• Work item:
Could you filter the records below and return each line that holds "Type"?

• Dataset records:
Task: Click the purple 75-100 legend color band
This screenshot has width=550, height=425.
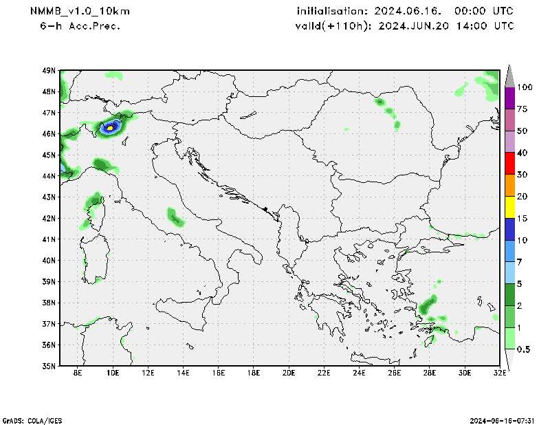Action: 510,98
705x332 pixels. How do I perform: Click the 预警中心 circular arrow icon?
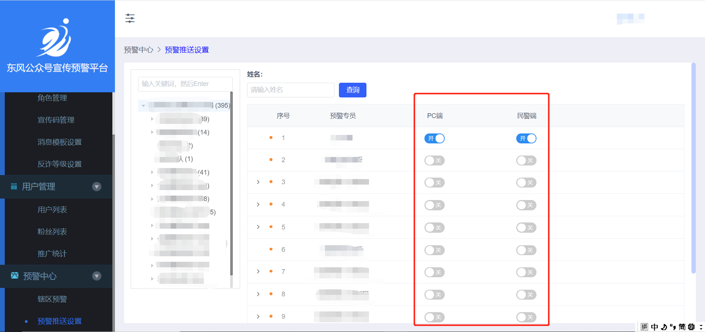click(97, 276)
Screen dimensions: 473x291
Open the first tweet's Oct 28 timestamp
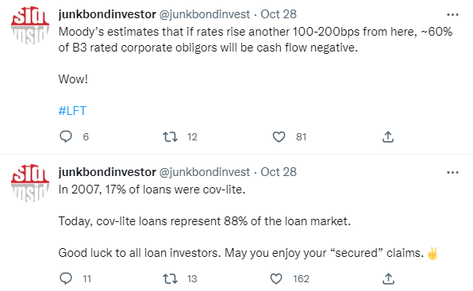(x=279, y=14)
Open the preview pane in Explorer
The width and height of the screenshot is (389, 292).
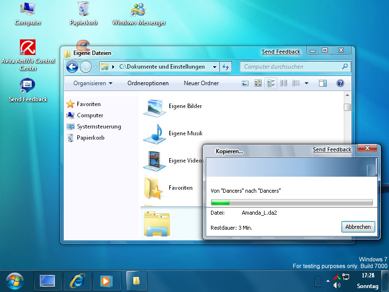pos(322,83)
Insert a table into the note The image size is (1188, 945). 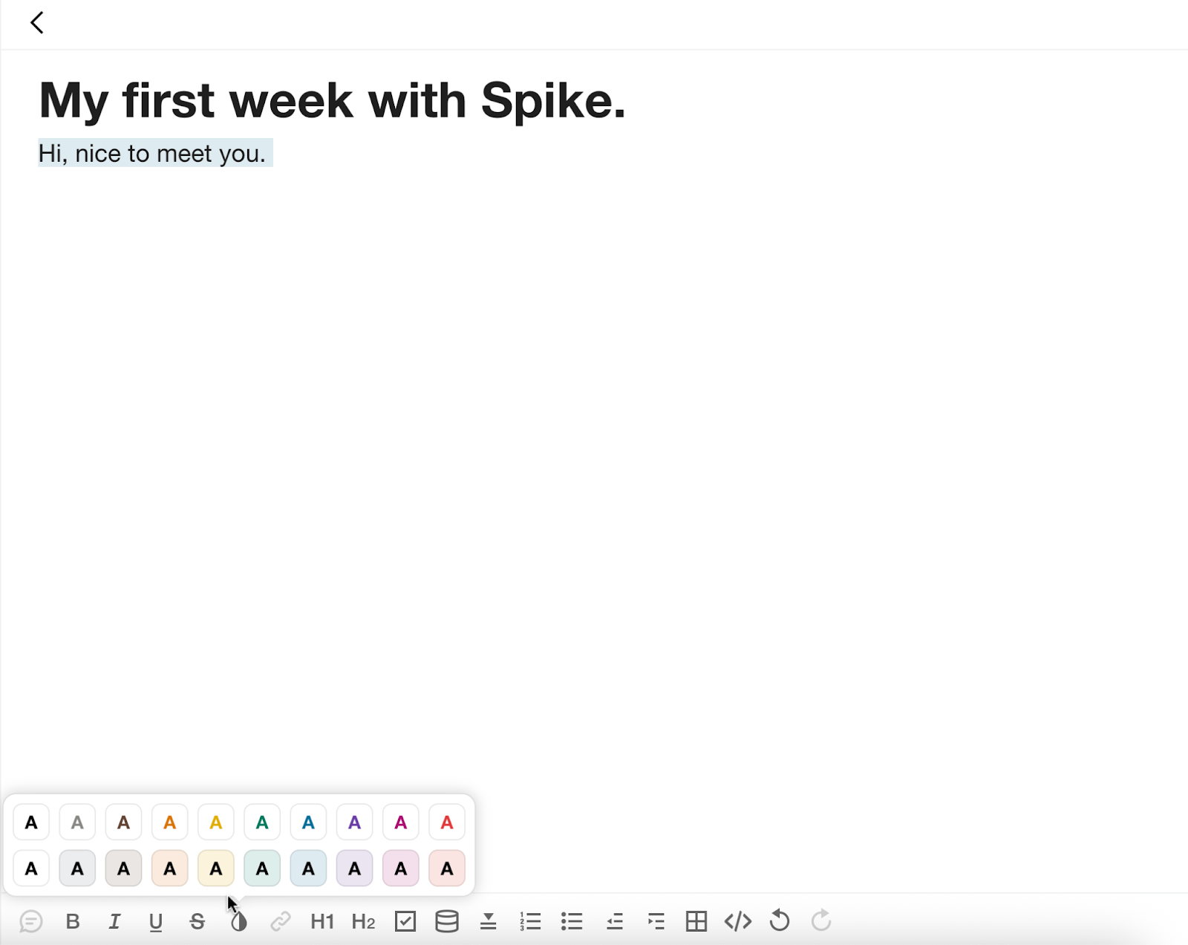[696, 921]
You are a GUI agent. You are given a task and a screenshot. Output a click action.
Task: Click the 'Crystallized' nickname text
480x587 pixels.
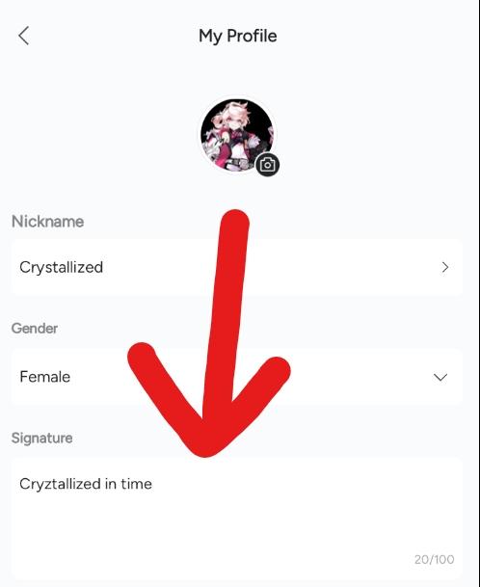62,268
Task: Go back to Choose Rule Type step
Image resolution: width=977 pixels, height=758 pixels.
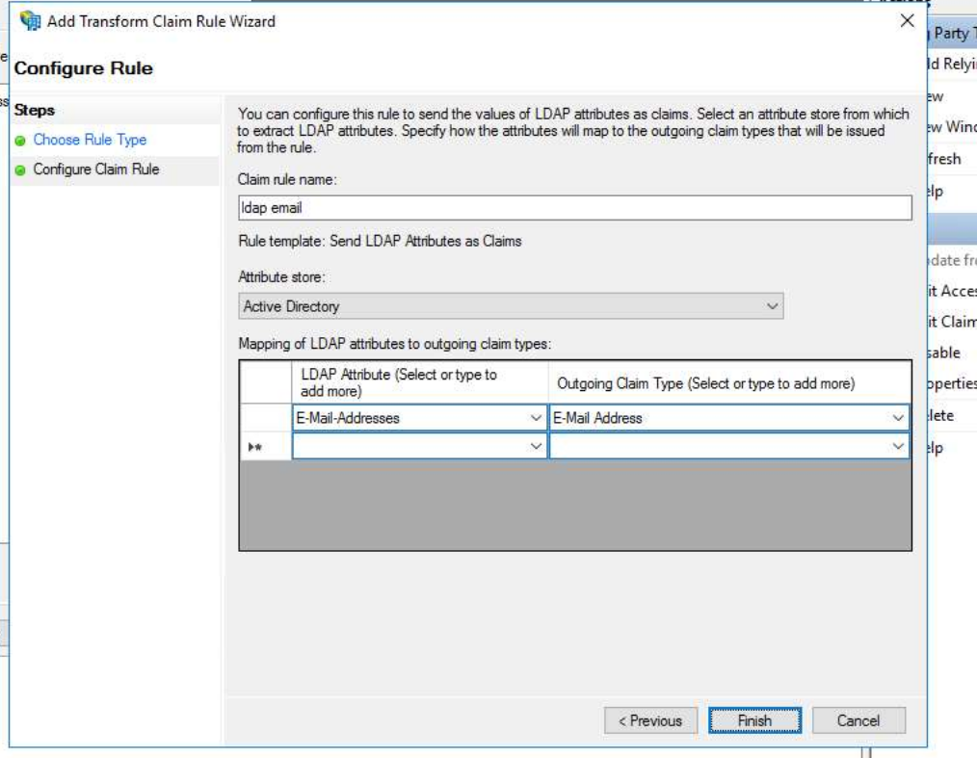Action: coord(90,140)
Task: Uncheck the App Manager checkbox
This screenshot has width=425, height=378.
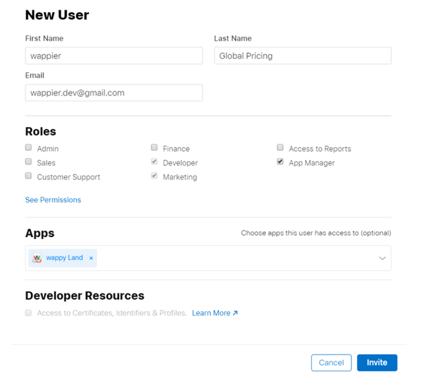Action: (x=280, y=162)
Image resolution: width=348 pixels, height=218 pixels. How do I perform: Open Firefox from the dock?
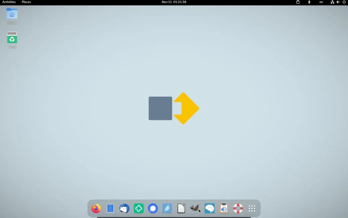(96, 208)
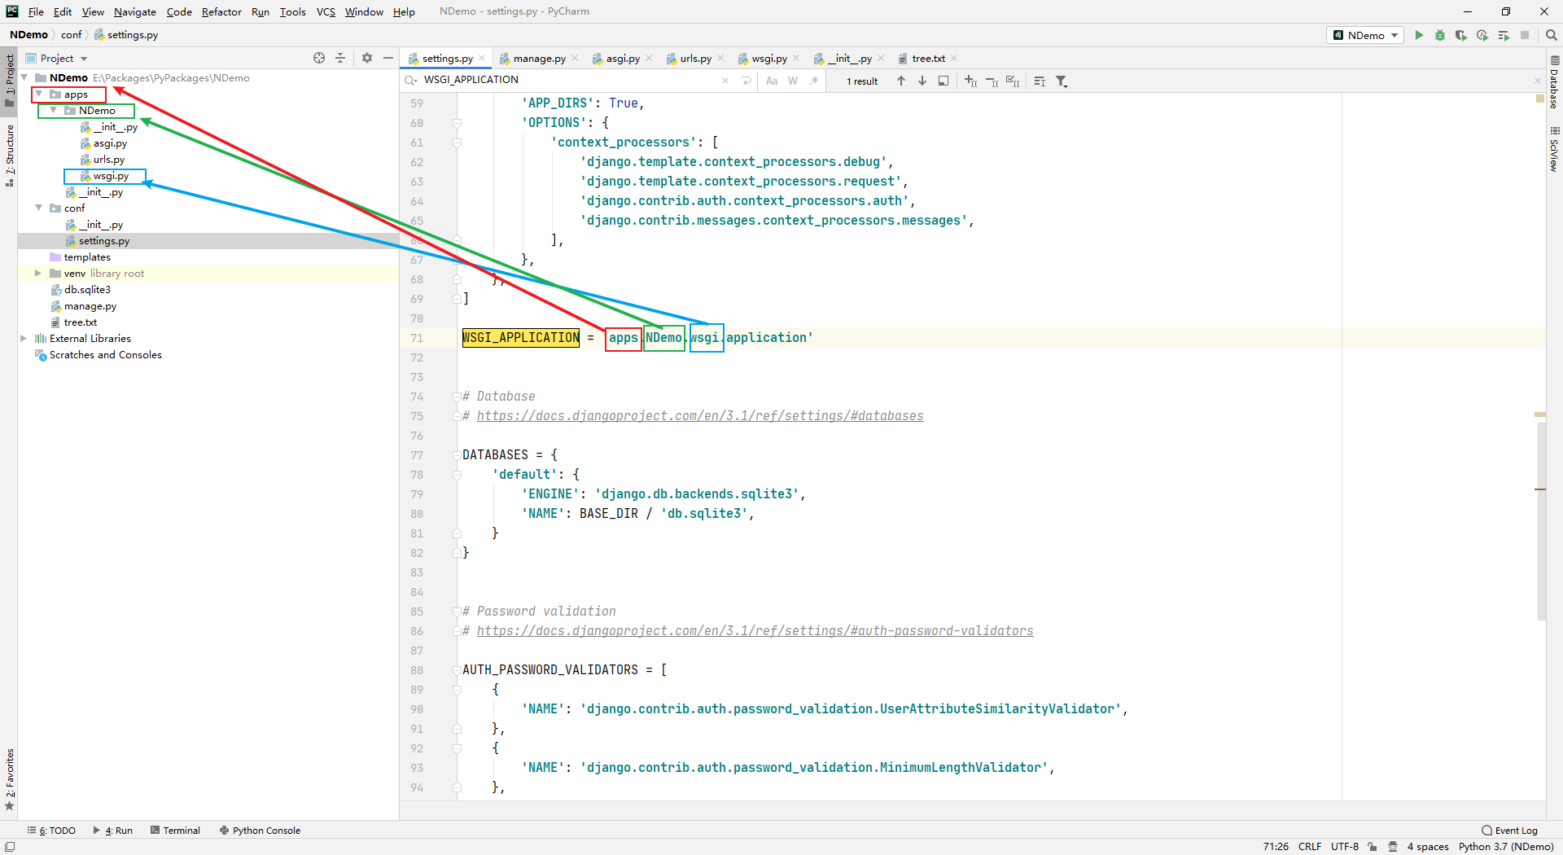Click the locate current file icon
Viewport: 1563px width, 855px height.
tap(319, 58)
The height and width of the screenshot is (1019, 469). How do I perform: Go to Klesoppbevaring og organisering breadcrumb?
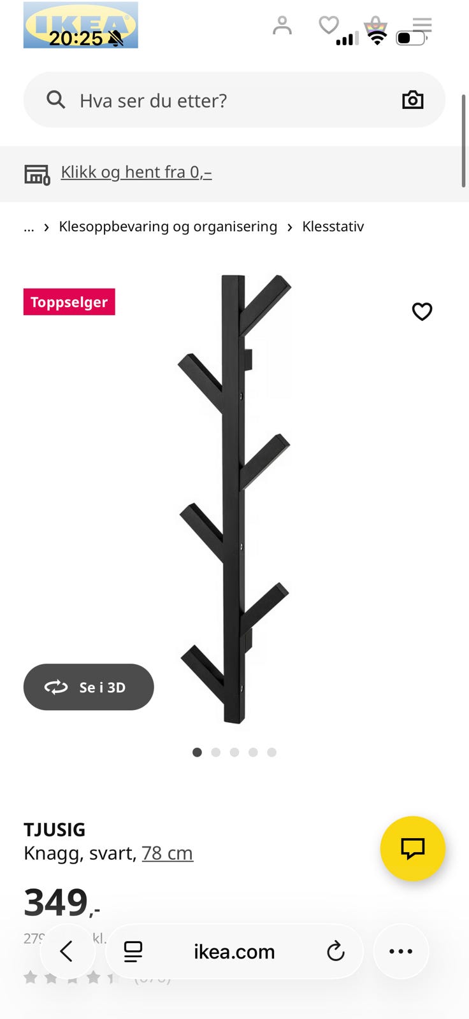click(x=168, y=227)
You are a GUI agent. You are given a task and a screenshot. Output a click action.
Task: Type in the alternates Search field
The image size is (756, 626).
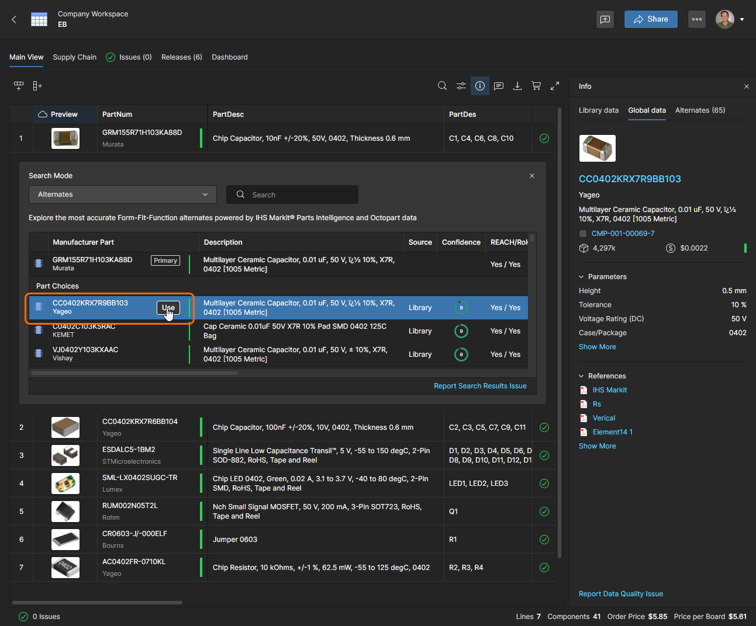click(x=298, y=194)
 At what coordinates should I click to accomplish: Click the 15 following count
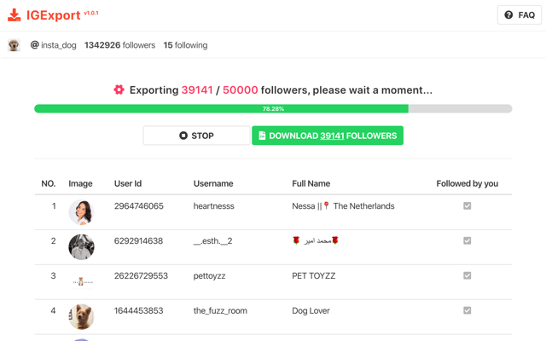point(185,45)
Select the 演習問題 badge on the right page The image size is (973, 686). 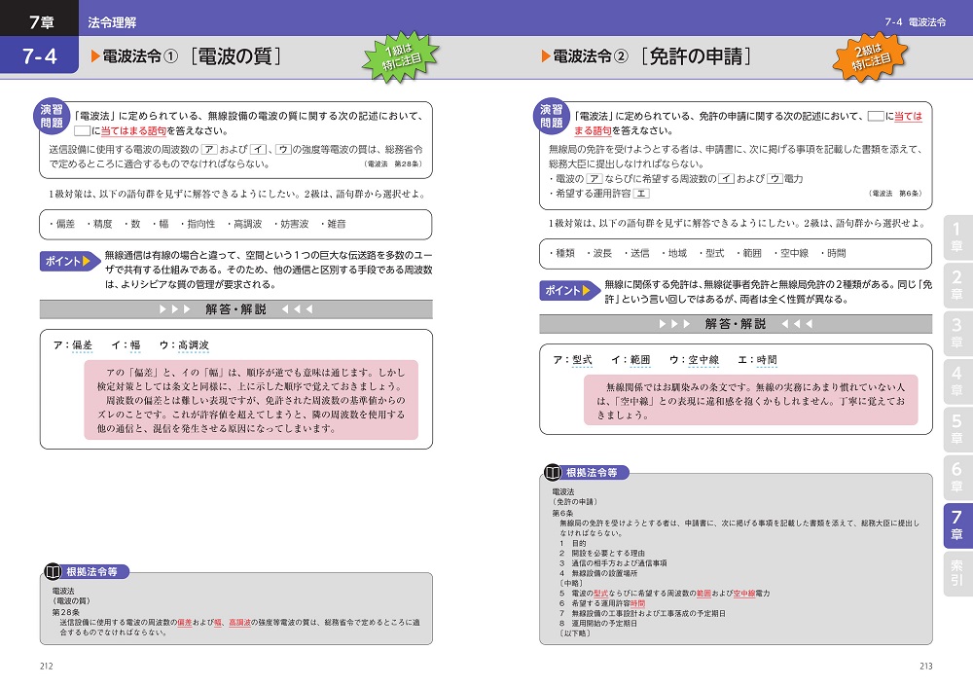552,117
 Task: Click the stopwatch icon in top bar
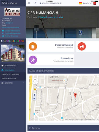[35, 3]
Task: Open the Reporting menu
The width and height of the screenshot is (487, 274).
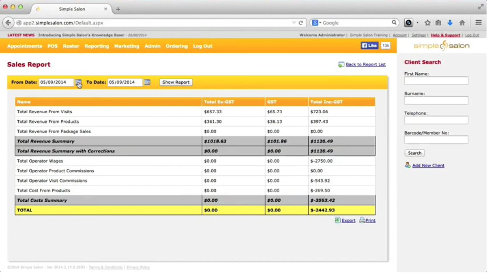Action: click(x=97, y=46)
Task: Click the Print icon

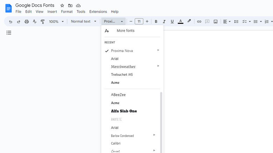Action: 27,22
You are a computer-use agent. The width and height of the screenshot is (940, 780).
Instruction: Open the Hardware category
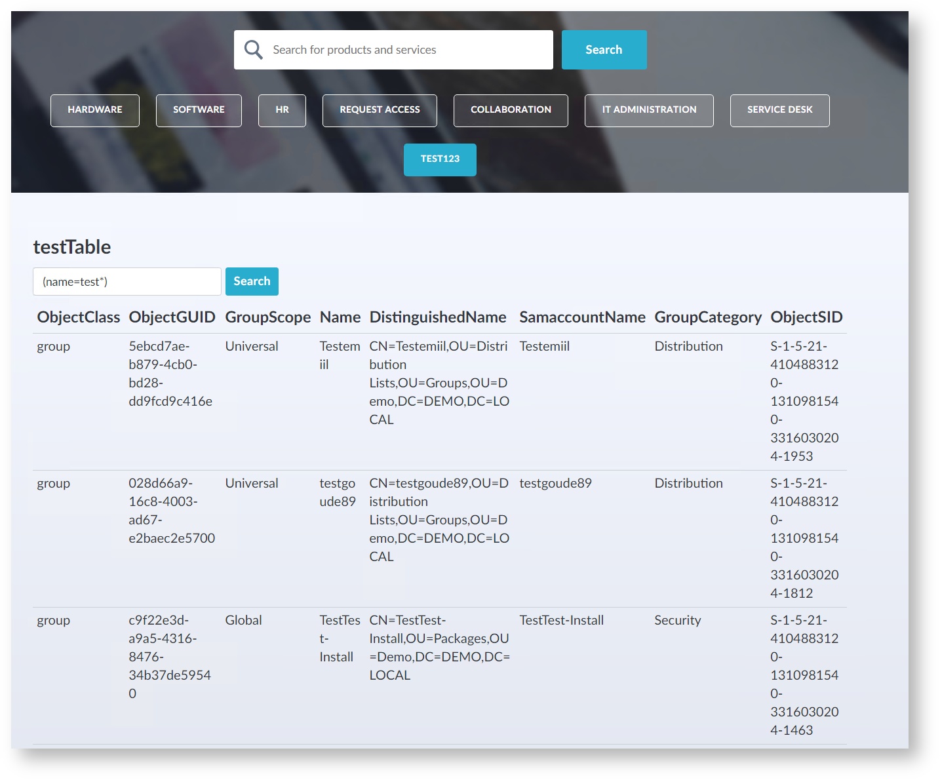tap(95, 110)
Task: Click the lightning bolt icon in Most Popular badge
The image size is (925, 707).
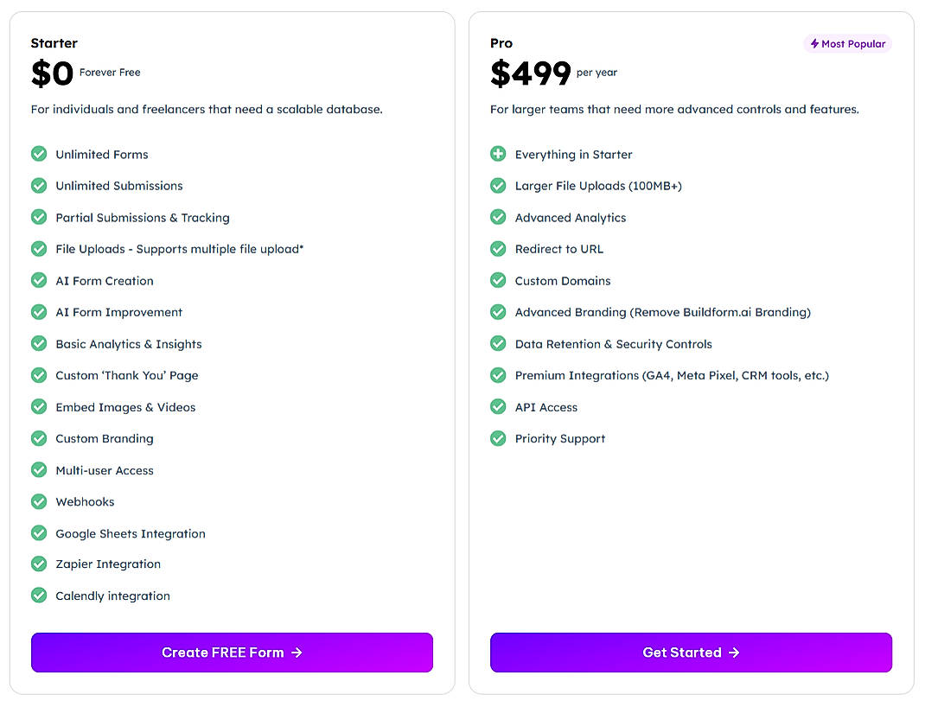Action: click(x=816, y=43)
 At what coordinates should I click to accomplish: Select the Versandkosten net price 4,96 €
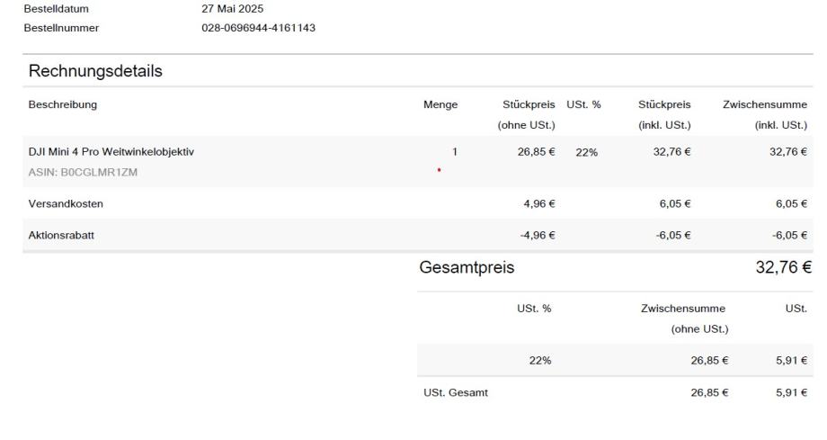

• Output for this task:
Task: Go back to Choose Rule Type step
Task: Type in the alternates Search field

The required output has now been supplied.